Andrew Ryan’s ‘do whatever it takes’ motto hit the spot on this refurbishment and new-build of two performing arts spaces. When the tender sum came in at close to double the contract budget, he interrogated just about every aspect of the scope to value-engineer without crushing the client’s quality hopes.
One of his great strengths was his previous experience of constructing a high-spec performing arts facility for another school. Aware that many tender elements were unnecessary to achieve the client’s desired standard and level of finish, Andrew was confident he could surpass expectations within the budget. When the initial design involved a mix of plasterboard and cedar cladding in one of the halls, he suggested installing facing brickwork panels instead. He put in the many hours needed to find the bricks with the Goldilocks texture (not too rough, nor too smooth), which were not only cheaper but also gave better acoustic performance.
His changes in specification and materials covered every aspect of the scheme right down to the scenery hoists – and even the stage drapes.
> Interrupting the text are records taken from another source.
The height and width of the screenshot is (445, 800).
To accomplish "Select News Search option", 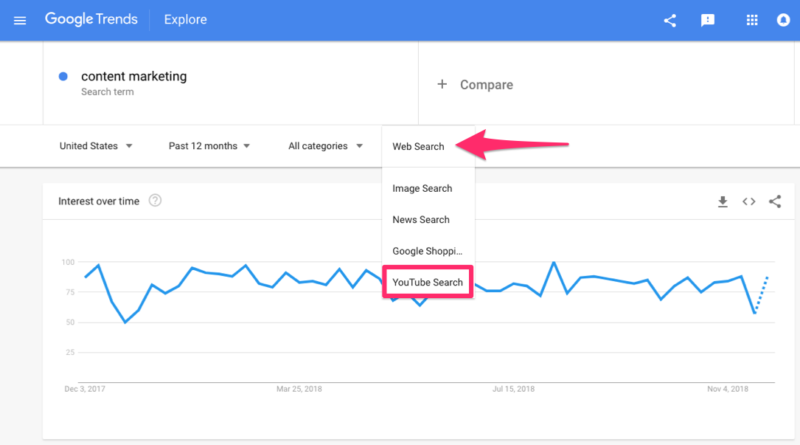I will tap(421, 220).
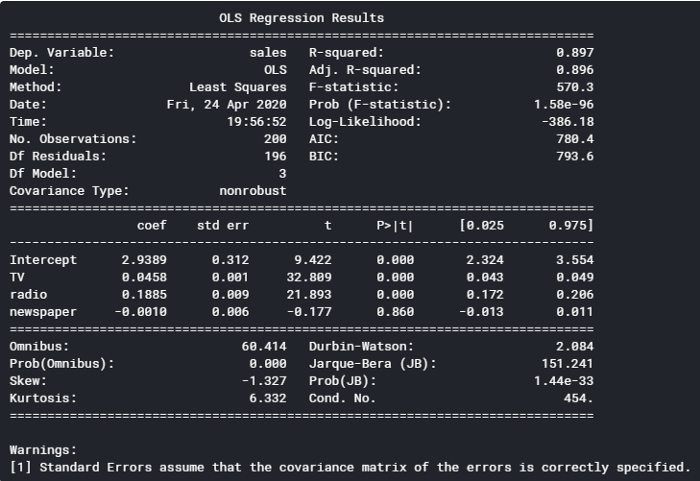Select the Kurtosis value 6.332
Viewport: 700px width, 481px height.
click(268, 398)
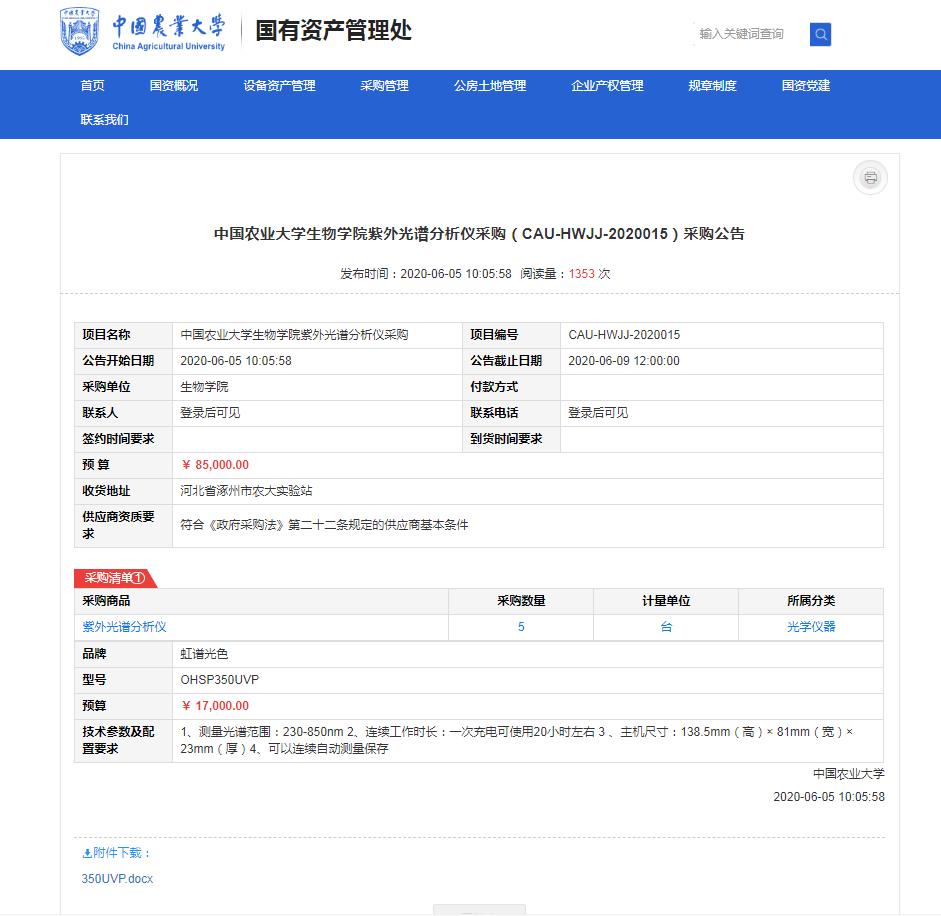Click the 紫外光谱分析仪 product link
941x916 pixels.
coord(124,627)
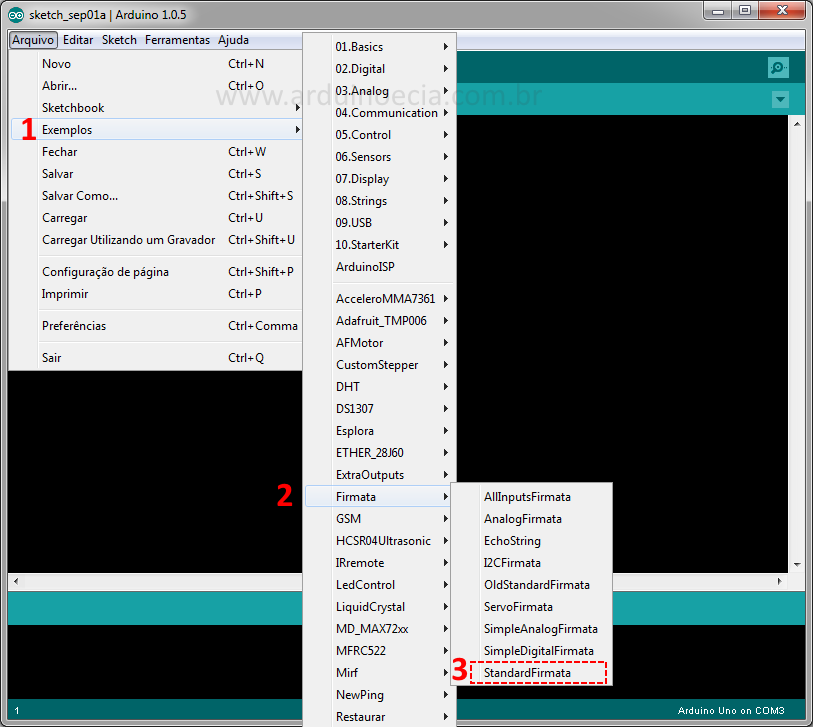Open the sketch tab dropdown arrow
Viewport: 813px width, 727px height.
[778, 100]
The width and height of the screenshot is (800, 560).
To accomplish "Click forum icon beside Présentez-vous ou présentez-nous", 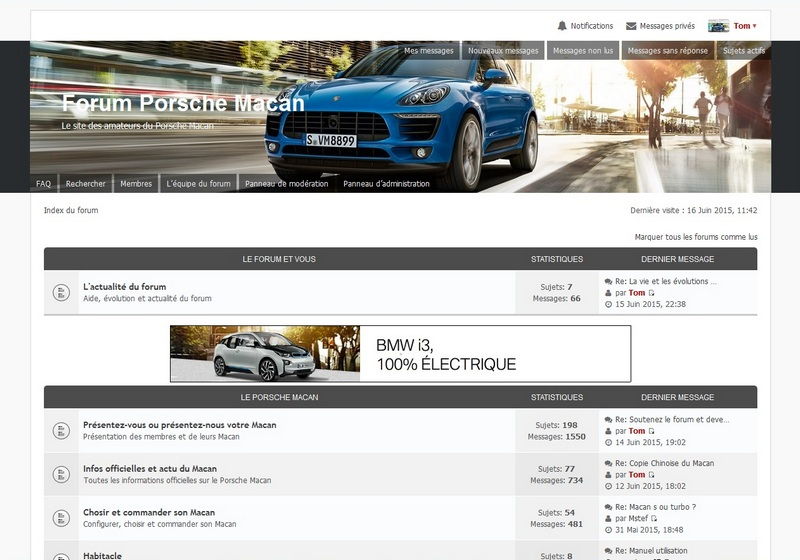I will point(61,430).
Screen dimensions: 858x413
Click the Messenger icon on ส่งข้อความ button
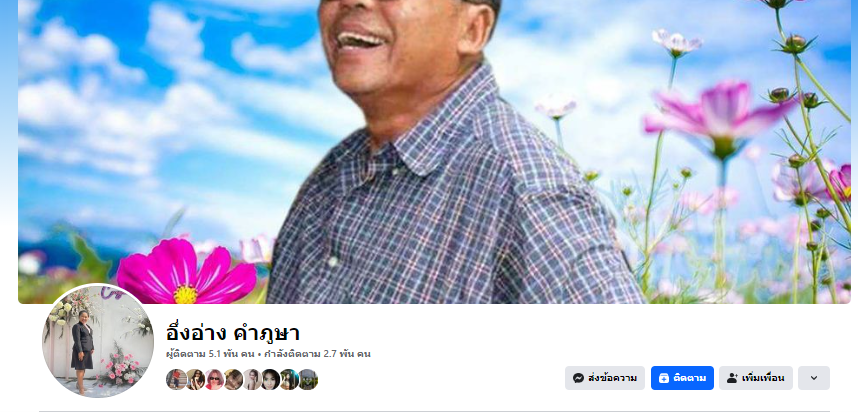pyautogui.click(x=578, y=378)
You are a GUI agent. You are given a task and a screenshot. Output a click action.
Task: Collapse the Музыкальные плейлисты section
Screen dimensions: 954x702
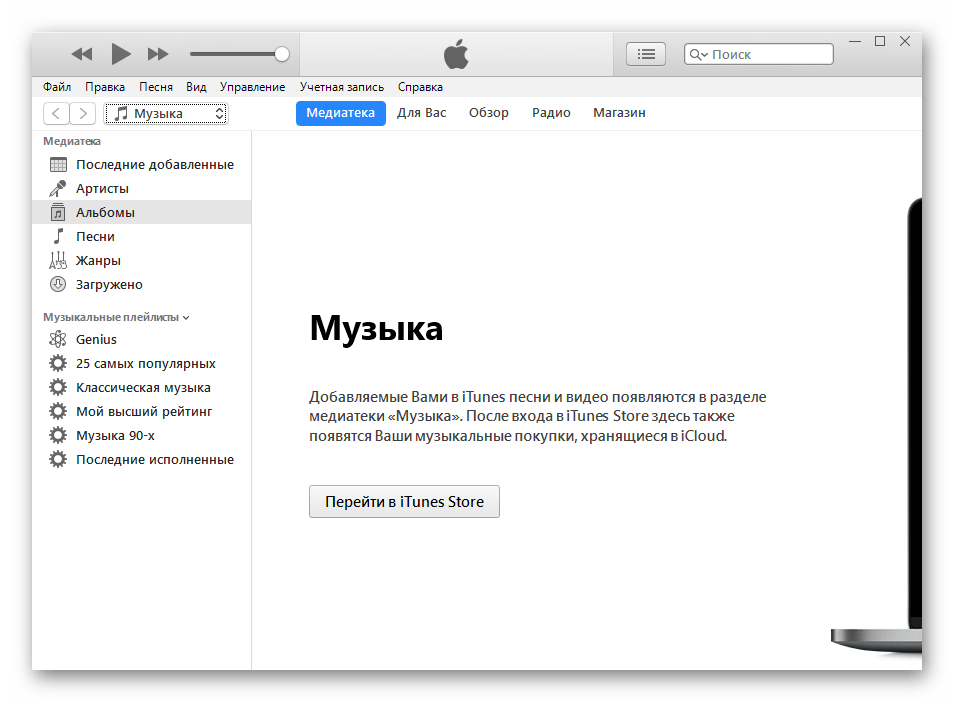tap(186, 318)
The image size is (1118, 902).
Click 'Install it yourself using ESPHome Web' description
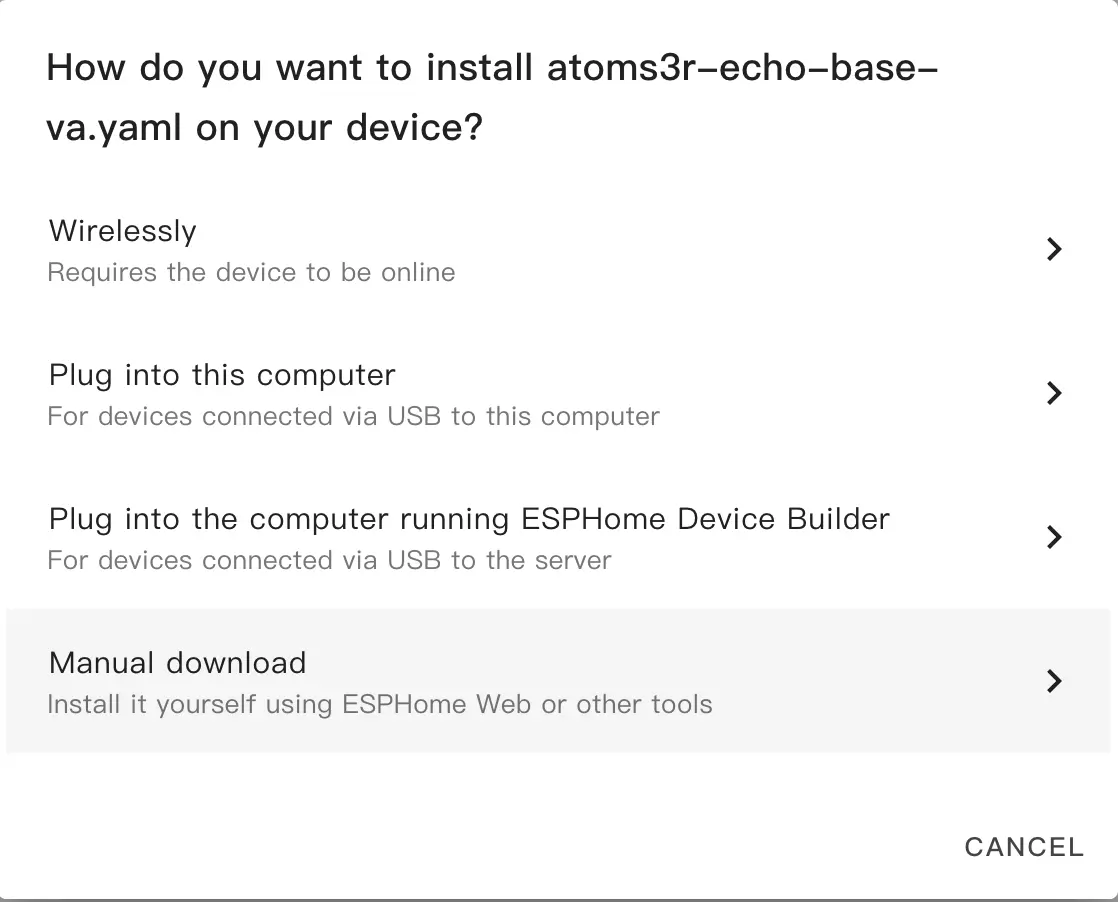[380, 705]
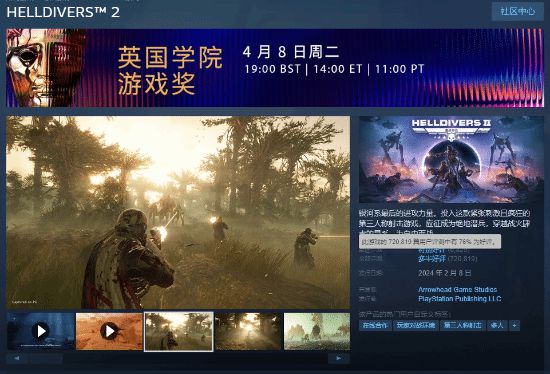Click the left arrow of thumbnail strip
Viewport: 550px width, 374px height.
pos(17,358)
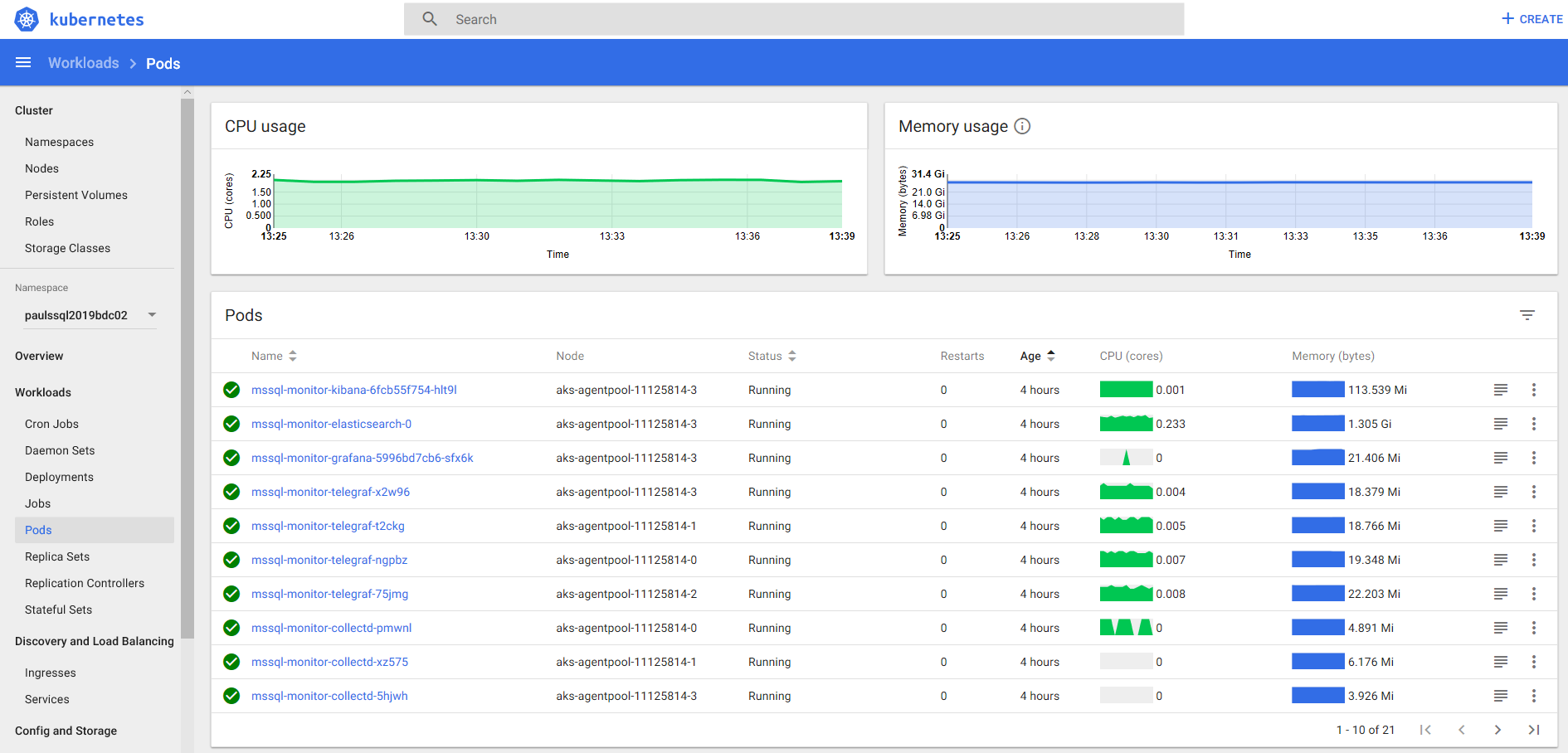Click the Memory usage info icon

[1022, 126]
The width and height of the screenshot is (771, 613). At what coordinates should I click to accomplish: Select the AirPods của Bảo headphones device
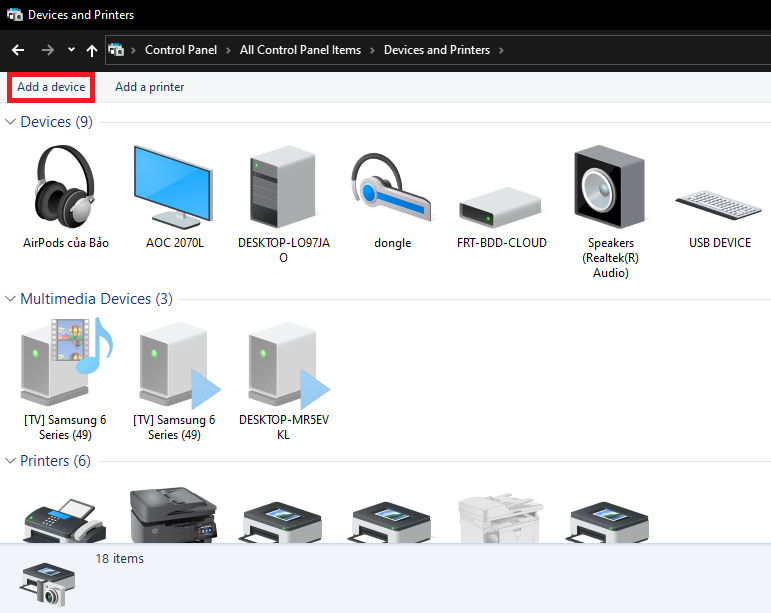pos(66,187)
He dispensed with heavy-gauge velour in favour of a lightweight serge that was easier to move quickly.
Performing the construction equivalent of keyhole surgery, he inserted into a live building a 300-seat auditorium with full stage and backstage, and a vast amount of sound and lighting equipment. When it turned out that the existing walls of what had been a school hall were timber frame, not masonry, and couldn’t support the planned roof structure, he developed a self-supporting portal frame whose sections could be craned in and assembled in situ. He then swapped the building’s intended new timber roof (now no longer compatible with the steel-frame portal) for a metal sheet, perforated to aid the acoustics, and an insulative single-ply membrane buildup.